Sementara itu, hubungan NU di bawah KH Yahya C. Staquf dengan PKB di bawah Muhaimin Iskandar seperti pacaran segitiga memperebutkan gadis cantik, yaitu konstituen NU.

Di bawah Yahya Staquf, NU tidak mau dikooptasi PKB sebagai sayap politiknya. NU ingin memainkan sendiri perannya sebagai organisasi Islam yang punya pengaruh politik besar. NU bertindak independen, tapi tetap dekat dengan rezim Jokowi dan Prabowo.

Perbedaan ubudiah NU vs Muhammadiyah sudah selesai.
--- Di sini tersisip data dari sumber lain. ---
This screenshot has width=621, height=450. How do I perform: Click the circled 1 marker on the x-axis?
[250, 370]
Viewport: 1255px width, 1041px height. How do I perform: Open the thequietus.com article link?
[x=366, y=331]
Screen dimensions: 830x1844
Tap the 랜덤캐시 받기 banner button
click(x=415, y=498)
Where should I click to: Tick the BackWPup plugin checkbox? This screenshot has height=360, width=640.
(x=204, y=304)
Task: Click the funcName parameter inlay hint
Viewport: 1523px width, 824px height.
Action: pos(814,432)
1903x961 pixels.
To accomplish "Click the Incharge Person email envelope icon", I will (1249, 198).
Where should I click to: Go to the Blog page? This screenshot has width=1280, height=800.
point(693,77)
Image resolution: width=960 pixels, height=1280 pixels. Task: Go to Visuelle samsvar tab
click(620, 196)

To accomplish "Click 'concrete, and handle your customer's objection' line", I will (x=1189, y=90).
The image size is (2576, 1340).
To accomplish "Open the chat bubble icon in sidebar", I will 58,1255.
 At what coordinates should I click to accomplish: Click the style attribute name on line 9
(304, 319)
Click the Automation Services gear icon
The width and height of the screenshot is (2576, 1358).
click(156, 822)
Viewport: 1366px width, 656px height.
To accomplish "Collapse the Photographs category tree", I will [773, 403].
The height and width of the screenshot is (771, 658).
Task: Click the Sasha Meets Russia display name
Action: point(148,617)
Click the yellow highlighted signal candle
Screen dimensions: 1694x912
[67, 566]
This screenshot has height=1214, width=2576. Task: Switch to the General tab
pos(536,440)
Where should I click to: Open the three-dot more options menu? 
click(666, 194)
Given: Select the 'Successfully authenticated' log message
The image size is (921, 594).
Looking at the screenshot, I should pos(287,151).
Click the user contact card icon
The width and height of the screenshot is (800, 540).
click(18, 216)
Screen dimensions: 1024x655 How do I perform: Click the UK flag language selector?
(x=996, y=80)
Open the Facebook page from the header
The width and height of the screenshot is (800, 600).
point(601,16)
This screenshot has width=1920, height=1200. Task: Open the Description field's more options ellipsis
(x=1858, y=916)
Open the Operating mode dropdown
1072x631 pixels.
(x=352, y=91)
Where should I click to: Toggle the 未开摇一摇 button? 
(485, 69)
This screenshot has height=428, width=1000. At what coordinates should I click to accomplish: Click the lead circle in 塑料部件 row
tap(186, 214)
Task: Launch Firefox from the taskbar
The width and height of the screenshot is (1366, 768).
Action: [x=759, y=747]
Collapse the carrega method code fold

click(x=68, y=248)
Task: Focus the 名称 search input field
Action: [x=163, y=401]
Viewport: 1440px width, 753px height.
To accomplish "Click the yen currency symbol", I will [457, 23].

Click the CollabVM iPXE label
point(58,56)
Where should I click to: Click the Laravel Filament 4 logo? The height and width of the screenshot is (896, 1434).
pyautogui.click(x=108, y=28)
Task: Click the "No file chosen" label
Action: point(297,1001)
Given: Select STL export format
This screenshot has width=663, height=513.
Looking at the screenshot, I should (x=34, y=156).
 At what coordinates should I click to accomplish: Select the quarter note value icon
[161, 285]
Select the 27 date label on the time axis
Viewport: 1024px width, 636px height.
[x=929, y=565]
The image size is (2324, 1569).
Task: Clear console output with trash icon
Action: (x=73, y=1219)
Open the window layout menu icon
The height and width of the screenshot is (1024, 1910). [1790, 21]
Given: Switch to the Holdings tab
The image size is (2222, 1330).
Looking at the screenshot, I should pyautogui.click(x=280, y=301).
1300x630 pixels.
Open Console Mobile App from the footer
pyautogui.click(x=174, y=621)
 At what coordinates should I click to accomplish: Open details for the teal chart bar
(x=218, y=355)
Usholli, kunut, dan tahlilan tidak lagi menjadi ladang persaingan yang sengit. Namun, persaingan ”sibling rivalry” (memakai istilah Sekum Muhammadiyah Abdul Mu’ti) akan tetap terjadi. Persaingan antara dua saudara yang berlangsung diam-diam dan sengit, tapi tetap disembunyikan. 

NU dan Muhammadiyah menempuh jalan sendiri-sendiri. Sebagai organisasi holding company, Muhammadiyah akan makin besar, profesional, dan kokoh melalui berbagai aktivitas amal usahanya. Karena itu, Muhammadiyah menolak konsesi tambang dari Jokowi.

NU adalah franchise yang makin melebarkan waralabanya. Siapa saja boleh masuk. Orang-orang awam merasa nyaman mengaku sebagai NU. Anggotanya makin banyak meski secara kualitas kalah oleh Muhammadiyah. Sebagai organisasi waralaba, NU memutuskan untuk menerima konsesi tambang sebagai peparing dari pemerintah. 

Dua-duanya sudah punya takdir jalannya masing-masing. NU tidak bisa menjadi holding company karena tidak punya sumber daya manusia. Muhammadiyah tidak akan membuka waralaba karena sudah punya standar operasi sendiri yang eksklusif dan tidak gampang dimasuki orang lain.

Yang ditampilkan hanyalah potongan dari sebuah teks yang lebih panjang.